The 5 Best Classic Electric Guitars That Every Recording Studio Should Have

Recommended Models:

Good: Epiphone ES-339 PRO ($469) or Epiphone Sheraton II ($599)

It’s hard to find a good quality semi-hollow body guitar at a low price, but the ES-339 PRO and Sheraton II hold their ground. The slim neck may feel foreign to many players of more classic models, but it has its own fans.

The ES-339 PRO has a smaller body than a more traditional ES-335, but the guitar still sounds rich and has a nice warm midrange as well as coil taps that allow you to get some spanky single coil tone out of this guitar.

The biggest weakness with Epiphone guitars is often the lack of attention to fretwork—so if you buy one of these (or have any Epiphone guitars where the frets look hazy or almost appear rusted) pick up some Homax Grade #0000 steel wool and lightly polish each fret on the instrument with it. You should immediately notice a brighter mirror-like finish on the frets that will make bending strings much more easy, and in some cases, make your guitar sound just a little brighter and more articulate as well.

The D'Angelico EX-DC is a remarkably well built, lower cost alternative to an original ES-335.

The D’Angelico EX-DC is a remarkably well built, lower cost alternative to an original ES-335.

Better: Gibson Memphis ES-335 Studio ($1,999) or D’Angelico EX-DC ($1,449)

Though the “Studio” version of an ES-335 might not look as fancy as some of the other offerings from Gibson, this guitar is a real studio workhorse.
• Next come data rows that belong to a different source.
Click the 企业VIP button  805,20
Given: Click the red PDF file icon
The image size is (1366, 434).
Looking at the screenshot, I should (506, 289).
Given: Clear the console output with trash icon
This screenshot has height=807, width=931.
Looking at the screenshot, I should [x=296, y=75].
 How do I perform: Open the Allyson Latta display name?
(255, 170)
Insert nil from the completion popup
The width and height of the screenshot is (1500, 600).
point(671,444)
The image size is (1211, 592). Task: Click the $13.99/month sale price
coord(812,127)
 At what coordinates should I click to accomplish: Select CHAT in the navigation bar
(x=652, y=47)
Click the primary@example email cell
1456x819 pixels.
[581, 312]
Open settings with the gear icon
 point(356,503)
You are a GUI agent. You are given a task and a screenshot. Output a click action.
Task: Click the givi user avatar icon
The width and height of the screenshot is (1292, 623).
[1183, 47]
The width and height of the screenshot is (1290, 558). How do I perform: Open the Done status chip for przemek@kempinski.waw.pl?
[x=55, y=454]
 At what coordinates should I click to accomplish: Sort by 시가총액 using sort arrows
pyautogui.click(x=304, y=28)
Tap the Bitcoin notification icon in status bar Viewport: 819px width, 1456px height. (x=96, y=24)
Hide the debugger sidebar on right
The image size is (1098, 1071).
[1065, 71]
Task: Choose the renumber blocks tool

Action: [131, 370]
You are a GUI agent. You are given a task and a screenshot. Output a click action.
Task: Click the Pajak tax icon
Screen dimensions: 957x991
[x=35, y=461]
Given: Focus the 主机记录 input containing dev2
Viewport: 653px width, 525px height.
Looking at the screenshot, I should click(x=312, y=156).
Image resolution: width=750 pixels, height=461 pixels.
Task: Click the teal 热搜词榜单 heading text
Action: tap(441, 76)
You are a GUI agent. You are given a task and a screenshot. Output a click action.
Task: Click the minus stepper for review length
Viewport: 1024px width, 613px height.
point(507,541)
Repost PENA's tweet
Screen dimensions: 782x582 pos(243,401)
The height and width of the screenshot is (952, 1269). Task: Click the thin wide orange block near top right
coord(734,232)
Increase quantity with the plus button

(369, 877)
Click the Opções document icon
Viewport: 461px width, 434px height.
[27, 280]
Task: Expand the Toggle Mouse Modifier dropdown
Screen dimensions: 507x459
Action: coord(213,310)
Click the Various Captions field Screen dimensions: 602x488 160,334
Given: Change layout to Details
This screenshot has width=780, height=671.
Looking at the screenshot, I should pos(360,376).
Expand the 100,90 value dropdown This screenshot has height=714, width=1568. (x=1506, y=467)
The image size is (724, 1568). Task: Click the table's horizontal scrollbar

Featuring a rather uncharacteristic maple neck and torrefied maple fretboard with a maple body, this guitar is a bright semi-hollow instrument that sounds just as good as some of the Gibson Memphis guitars that cost $5000+. It is a slightly more rock-focused instrument that might be too bright for jazz and more smooth guitar recordings, but it is a great sounding instrument with a nice open character.

Alternatively, the D’Angelico EX-DC is a great playing and sonically versatile semi-hollow machine that tends to lie on the brighter side of the guitar spectrum.  The guitar features a slim neck with a flat profile, Kent Armstrong humbuckers, and stunning gold hardware.

Though you’re probably used to seeing D’Angelico guitars primarily in the hands of jazz players, these modern instruments are now being played by guitarists on stage with Bebe Rexha, Aerosmith, Cody Simpson, Conan O’Brien, The Late Late Show with James Corden, and Lauryn Hill.

Best: Gibson 1964 ES-345TD ($4499) or Used ES-335 (Approx. $1,200 to $12,500)

If I were to buy an ES-335 today, I would probably look to Ebay or 30th Street Guitars as I think Gibson is charging a bit too much to justify spending for their latest Custom Shop models.

Purchased new, the latest Memphis and custom shop models run about $3,349 and up, but deals can be found on eBay and elsewhere. Ideally, you would want to try the guitar before buying, so check out your local music store’s used or vintage section if you are in the market for an ES-335.

If money’s no object, the 1964 ES-345TD (ranging between $4,499 for a modern copy and $15,000 for an original) with varitone switch is an exceptionally versatile guitar that will act like a magnet for nearly every guitar player that walks through your studio.

Summing it Up

Well, that’s it for our list of the top 5 most essential electric guitars for the studio. With a collection of these, you can realize 90% or more of the classic tones heard on the guitar-driven records that we all grew up listening to.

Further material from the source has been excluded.